QUESTIONS ON THE MATERIAL:
a) According to the blog post about the daughter's developmental testing, how long did the battery of tests last?
b) Continue the blog post about the daughter's developmental testing from the end of its final paragraph.

PROVIDED PASSAGE:
…here at Casa Glinda.
Let me throw a pity party for myself for a second, OK?
I promise there will be goody bags.
After months of speech therapy that did not alleviate the bulk of her behavioral/developmental delays, yesterday we took our daughter to undergo a three hour battery of tests given by a multidisciplinary team of experts. This was done basically to determine if she needs further, intensive behavioral therapy and if she is going to be clinically diagnosed as being on the autistic spectrum.
To say that I have been getting harassed by my immediate family for doing this is somewhat of an understatement. I have been accused of “wanting” something to be wrong with her to “having her labelled for life.”
Well Christ, I would say that when your three year old maxes out at three word sentences and still has a very limited vocabulary, as well as other behavioral issues, then it is high freaking time she get some intervention. I resisted the testing battery for a few months because I wanted to see how much she would improve after six months of speech therapy, if her behaviors were the result of a bright mind frustrated by lack of communication skills. And in some regards, they are, but my husband and I believe there are deeper issues that need to be addressed.
You know, because we are the ones living with her, not the people who see her for a maximum of a few hours a month.

INPUT DATA:
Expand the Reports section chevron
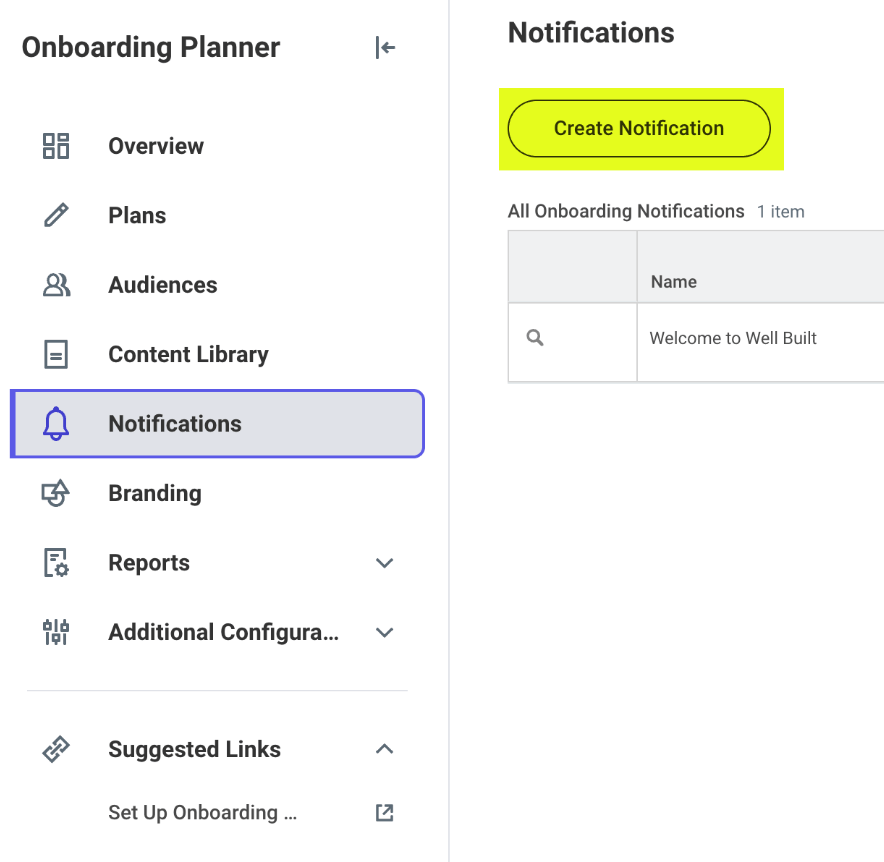click(384, 563)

ANSWERS TO THE EXERCISE:
a) Three hours.

b)
Apparently that makes me a bad mother.
So now we wait a week to meet with the team and they will deliver their findings.
To say that I am stressed is also somewhat of an understatement.
Also, that whole remodeling thing and moving to another city?
Yeah well, that went kerplooie, and to be honest it was my decision to halt everything. But that was because for 10 entire months, I was blockaded and stalled out and literally lied to.
So I took myself off the roller coaster.
In one sense it is a relief and I don’t regret the decision, but in another sense making that decision is taking me down a specific road that other people aren’t going to like.
Too bad.
I guess the moral of this post is that I have learned that life is too short to keep people around that are full of negativity and to keep on doing what you think is right.